North Carolina has struggled with its mental-health system since the U.S. Supreme Court ruled in 1999 that states had to treat people in less-restrictive settings. After cutting beds, the state has strained to build a network of community treatment options.
In December, then-Gov.-elect Pat McCrory said: “Frankly, we have a broken mental-health system in our nation and in our state. We’ve got to do some serious work to close those deficiencies.”
I asked McCrory’s staff how he proposed to fix the mental-health system. They pointed to McCrory’s plan to overhaul the state’s Medicaid program by having managed-care companies offer plans that cover physical and mental-health needs.
The coordination of mental and physical care is a worthy goal. But the state’s track record in hiring private providers for mental-health treatment is dismal.
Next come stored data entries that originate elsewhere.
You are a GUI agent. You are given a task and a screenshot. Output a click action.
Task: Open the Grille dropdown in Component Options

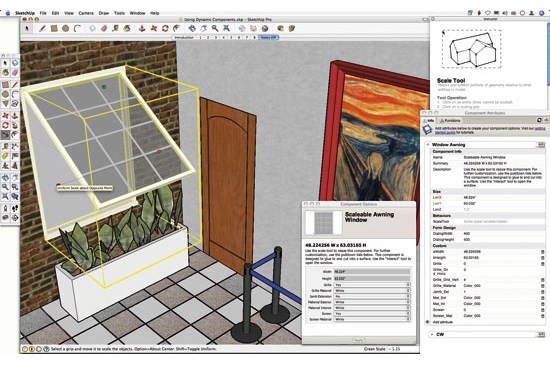click(371, 285)
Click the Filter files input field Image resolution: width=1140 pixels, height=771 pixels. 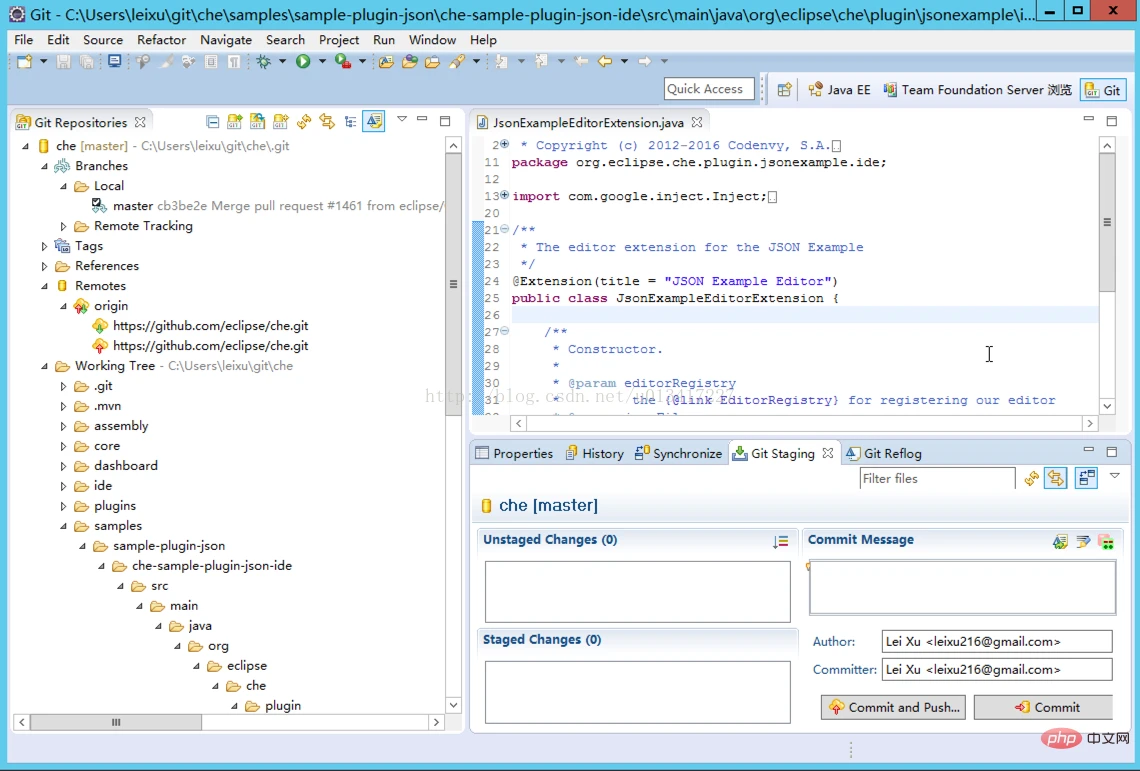937,479
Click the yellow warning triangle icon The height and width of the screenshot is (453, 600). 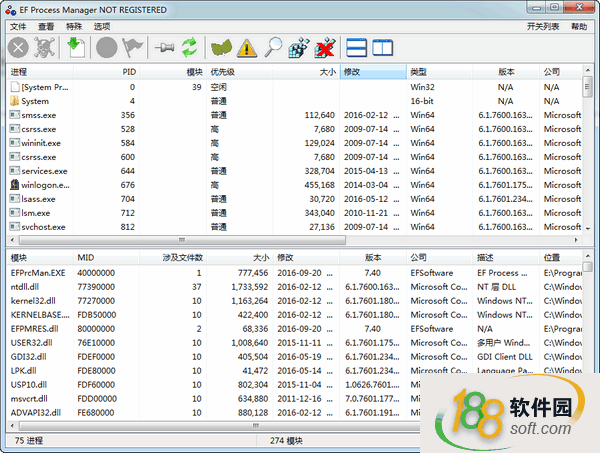point(246,47)
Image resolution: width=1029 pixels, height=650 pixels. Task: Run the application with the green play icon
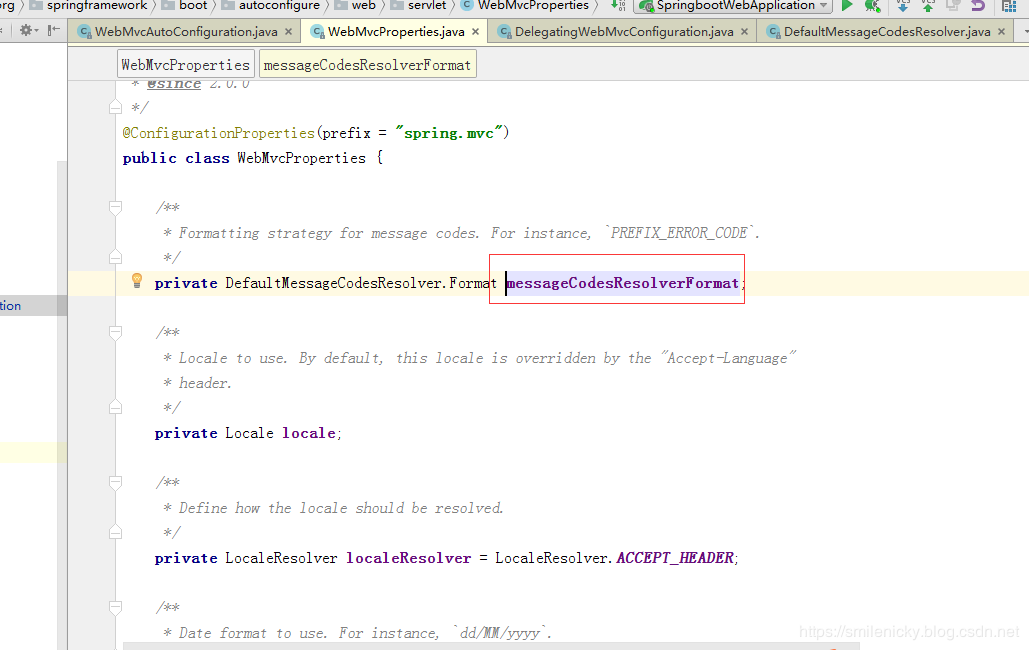847,5
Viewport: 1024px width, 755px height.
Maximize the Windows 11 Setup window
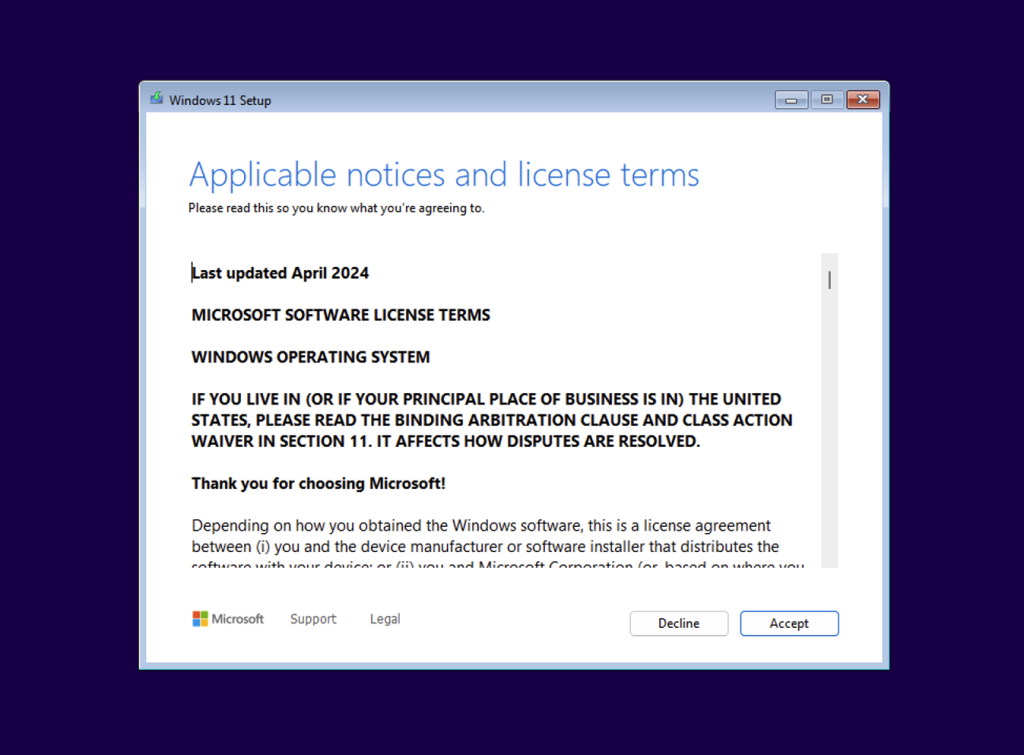tap(826, 100)
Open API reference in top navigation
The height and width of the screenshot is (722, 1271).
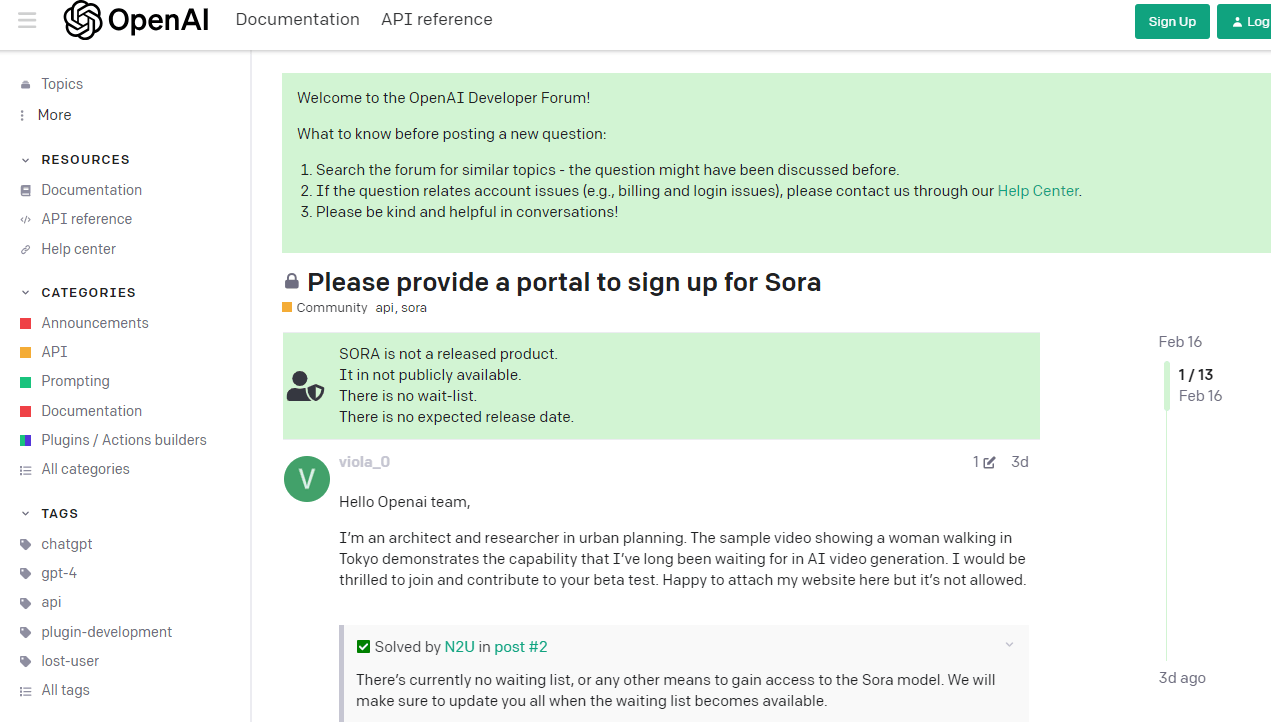pyautogui.click(x=436, y=20)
North Carolina wasted more than $400 million when it relied on private companies for community-based care, The N&O reported in 2008. If McCrory wants to rely on private providers, the state will have to manage them better than it has in the past.
McCrory’s staff also said his proposed budget increases funding for mental health. It adds $17 million or about 2.5 percent. By contrast, the Senate budget cuts mental-health spending by 3 percent after several years of cuts.
Neither Senate leader Phil Berger nor House Speaker Thom Tillis, each in his third year of leading his chamber, seems interested in this issue. Improving mental-health care and delivery isn’t a path to higher office.
If we are to truly reform our mental-health system, it will have to come from the governor’s leadership. McCrory first ran for governor five years ago, so he’s had plenty of time to think. In his campaign for governor last year, he was better at talking about problems than solutions. That was perhaps expected from a candidate who ran as an outsider who would clean up Raleigh.
But now McCrory is governor. Whether he wants to or not, he owns the state’s mental-health system. His appointees will run it. He said “some serious work” needs to be done. Based on his modest proposals thus far, serious work remains.